DOI: 10.3390/forecast8050091 ISSN: 2571-9394

Multiscale Visibility Forecasting over Complex Terrain Using High-Temporal-Resolution WRF Fields and a Physics-Informed Spatial Prior

Chen Yuan, Xiang Dai, Congying Li, Xing Wang, Shideng Mo, Zhihong Liu, Yang Zhang

Atmospheric visibility is an important meteorological variable affecting transportation, tourism, and agricultural production. Guizhou Province, located in the eastern Yunnan-Guizhou Plateau, has complex terrain and high humidity and is prone to fog-related low-visibility events. To meet the need for refined forecasts over complex terrain while reducing the cost of direct high-resolution forecasting over large areas, this study integrates high-temporal-resolution WRF (Weather Research and Forecasting) forecasts with deep learning to develop a multiscale model that combines coarse-scale spatiotemporal prediction with fine-scale spatial reconstruction. It provides hourly, spatially continuous visibility forecasts across Guizhou. The following results are established: (1) Multiscale WRF-ConvLSTM (MS-WRF-ConvLSTM) improves low-visibility forecasting compared with other models. For the next 12 h, R ranges from 0.59 to 0.73 and RMSE from 0.81 to 1.01 km, while categorical scores indicate reliable event identification and stable performance across lead times. (2) By integrating multiscale information and learning regional spatial relationships, the model improves spatial continuity and local detail, making it suitable for refined forecasting over complex terrain. (3) Ablation experiments confirm the contributions of the multiscale structure, high-temporal-resolution data, and CVIS spatial constraint.
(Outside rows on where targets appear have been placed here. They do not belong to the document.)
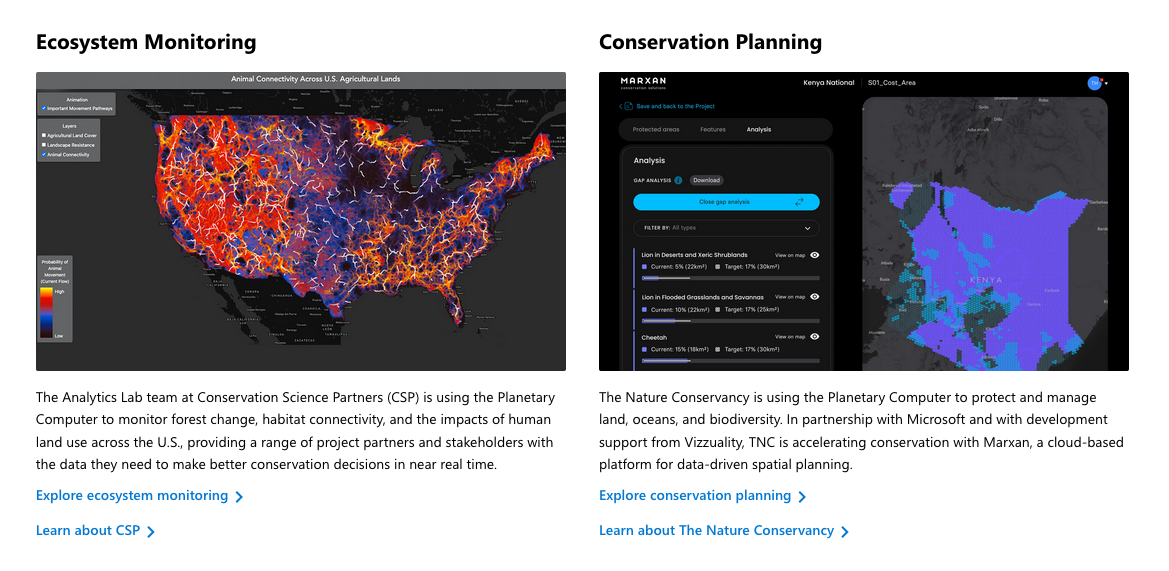Image resolution: width=1169 pixels, height=571 pixels.
Task: Open the Explore conservation planning link
Action: (x=695, y=496)
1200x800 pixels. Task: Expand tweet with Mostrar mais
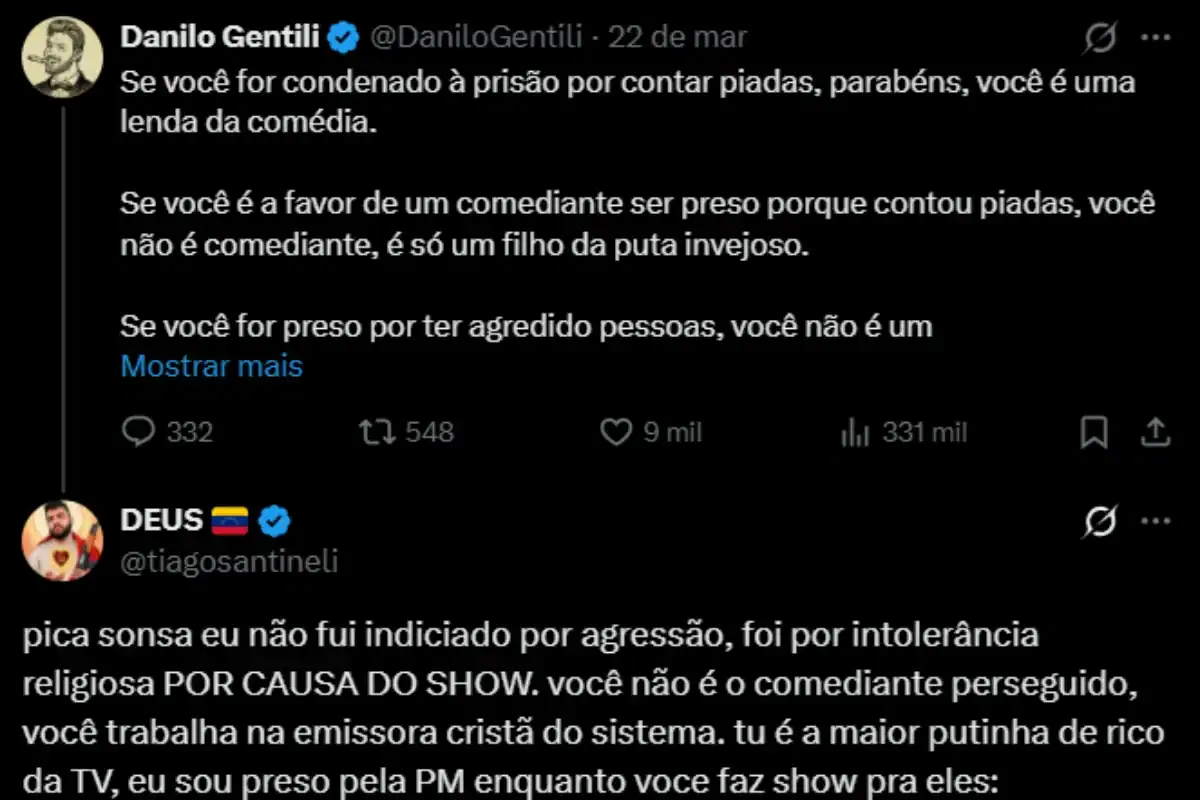pos(211,366)
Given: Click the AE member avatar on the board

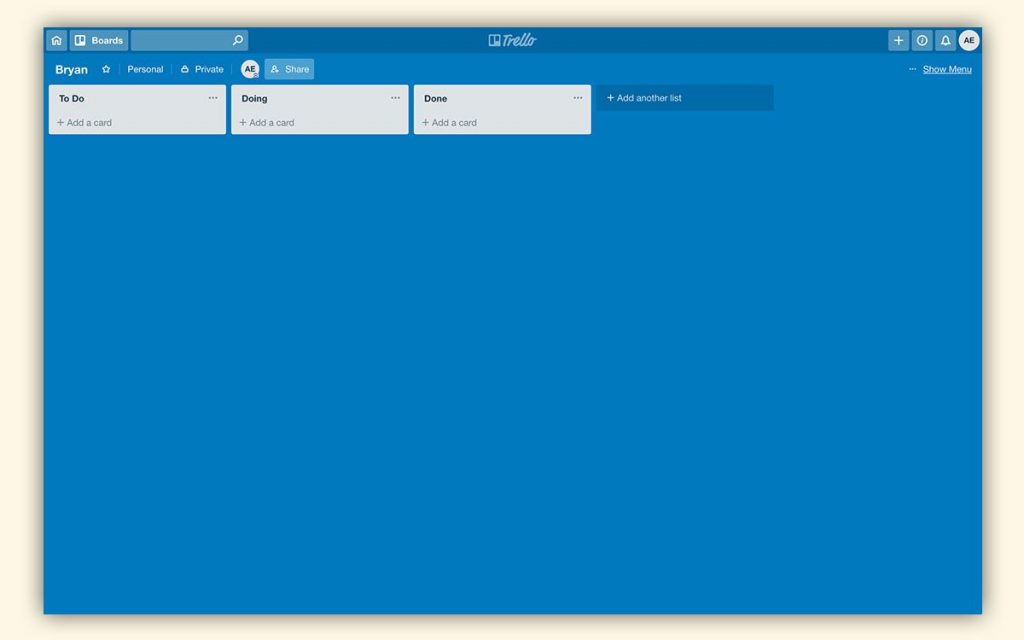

Although CVIS has limited direct predictive accuracy, its spatial prior improves fine-scale reconstruction and balances accuracy with spatial detail. (4) SHAP analysis identifies historical visibility, elevation, slope, wind direction, dew-point temperature, air temperature, and specific humidity as important predictors. Learned spatial relationships among cities further improve regional visibility prediction.